Hatta ve hatta bu olaylar sırasında size halktan yardım bile gelecek. Allied’ları oynarken bir bölümde kurtarmış olduğunuz insanların içinden rambovari (hatta bir tanesinin kafasında kırmızı bir bandana bile var) adamlar size yardım edecek, sizin kontrolünüze girecekler. Sakın bu adamların gücünü hafife almayın, ortalığı yerle bir edebiliyorlar. Bu gibi etmenlerle birlikte zaten biraz kolay olan oyun biraz daha kolay bir hale gelecek. Kolay bir hale gelen oyununuzu hızlı veya yavaş oynayarak bitirmek istemeniz en doğal hakkınızmış gibi görünürken, olmadığını da anlıyorsunuz, çünkü oyunda bir hız ayarı yok, bölümlere göre değişen otomatik hızlar var. Sadece Skirmish ve Multiplayer’da hız ayarı var.
Oyunun en çok merak edilen yönlerinden biri olan yeni ünitelerine bir bakarsak;
Virüs: Düşmanlarına kimyasal bileşim içeren kurşunlarıyla saldıran bu sniper düşmanlarını patlatarak etraflarına zaehirli gaz saçmalarına ve çevrelerindeki insanlara zarar vermelerine neden oluyor.
Master Mind: Düşman ünitelerinin aklıllarına girerek onların kontrolünü alan bu araç üç üniteden fazlasının kontrolünü almasıyla kısa devre yapıp kendi kendine zarar vermeye başlıyor.
Yuri Prime: Seçtiğiniz insan veya aracın kontrolünü alan bu adamımız aynı zamanda binaların da kontrolünü ele geçirebiliyor, uzaktan saldıran bir mühendise de benzetebiliriz.
Floating Disk: Yuri’nin tek hava aracı olan bu alet üzerine geldiği binaları devre dışı bırakabiliyor, rafineriden para çalabiliyor ve piyadeleri eritip yok edebiliyor. Aynı zamanda havadan havaya da saldırabiliyor.

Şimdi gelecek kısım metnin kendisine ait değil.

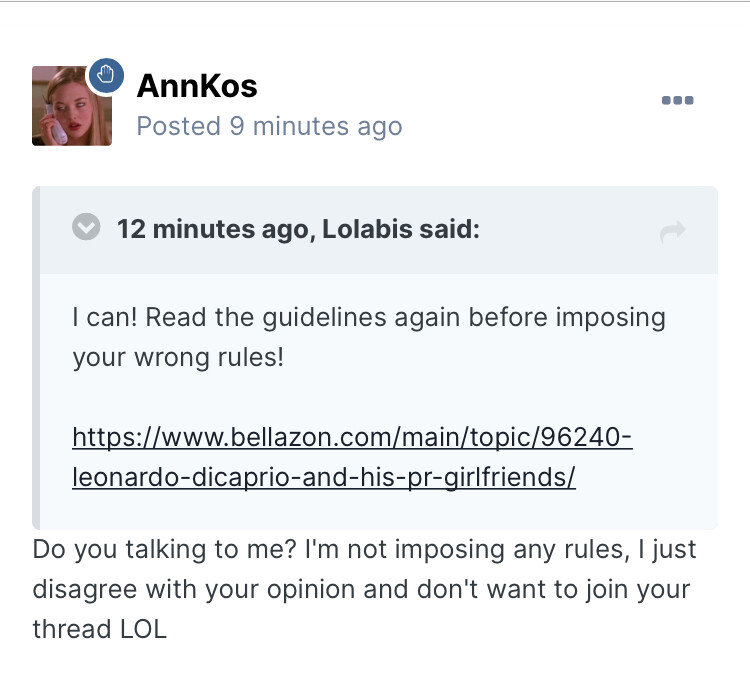Image resolution: width=750 pixels, height=698 pixels.
Task: Open the three-dot post options menu
Action: click(677, 100)
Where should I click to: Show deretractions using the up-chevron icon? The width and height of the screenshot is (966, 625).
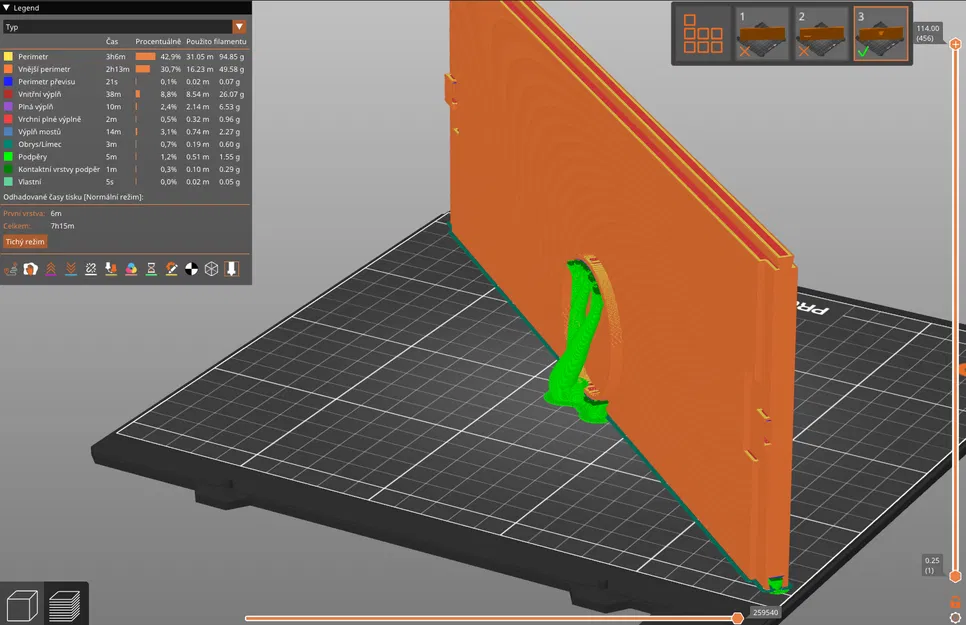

Chaos Drone: Küçük, hafif zırhlı olan bu araç pek de geniş olmayan bir bölgeye gaz salınımı yaparak içine giren birliklerin kafalarını karıştırıp kuşa, böceğe saldırmalarına neden oluyor.
Bomber: Yuri’nin denizaltındaki tek aracı olan bu alet su altında torpidolarını, su üstündeki hedefler için de füzelerini gönderiyor.
Magnetron: Binalar saldırabilse de çok fazla zarar veremeyen bu aracın asıl amacı düşman araçlarının tekerleklerini yerden kesip onları kendi yanına çekmek oluyor. Böyle oluyor ki düşmanları daha rahat öldürebilesiniz.
Brute: Yuri’nin laboratuarlarında üretilen bu kas yığını mutant adamlar, araçların altında ezilmedikleri gibi etkili vuruşları ile büyük hasarlar verebiliyorlar.
Ayrıca Gattling Cannon da Yuri’nin hem karaya hem de havaya saldırabilen yegane kara silahı. Piyadelere ve hava taşıtlarına karşı çok etkili olan bu silah, savunmanın göz bebeği. Ateş ettikçe güçlenen ve makinelisi daha da bir hızlanan bu silahın gücü giderek artıyor ve verdiği zarar da büyüyor.
Yeni birlikleri, yeni senaryoları, yeni haritaları ile Red Alert 2: Yuri’s Revenge gayet güzel. Oynanabilirliği, ses efektleri, özenle hazırlanmış ara demoları paketin size sundukları.
Oyun her açıdan mükemmel bir seriyi daha da ileriye götürerek devam ettiriyor. İşgal altındaki şehirlerde savaşmak, değişik senaryolarda değişik görevlere başlamak, tamamen farklı, yeni bir güce karşı savaşmak, kısacası yenilikleriyle Red Alert 2’ye dönüş yapmak çok zevkli. Eğer Red Alert 2’yi oynadıysanız ve bitirene kadar başından kalkamadıysanız bu ek paketi almamanız için hiçbir sebep yok. Red Alert hikayesi kaldığı yerden devam ediyor, tek yapmanız gereken Yuri aklınızı ele geçirmeden onu yok etmek.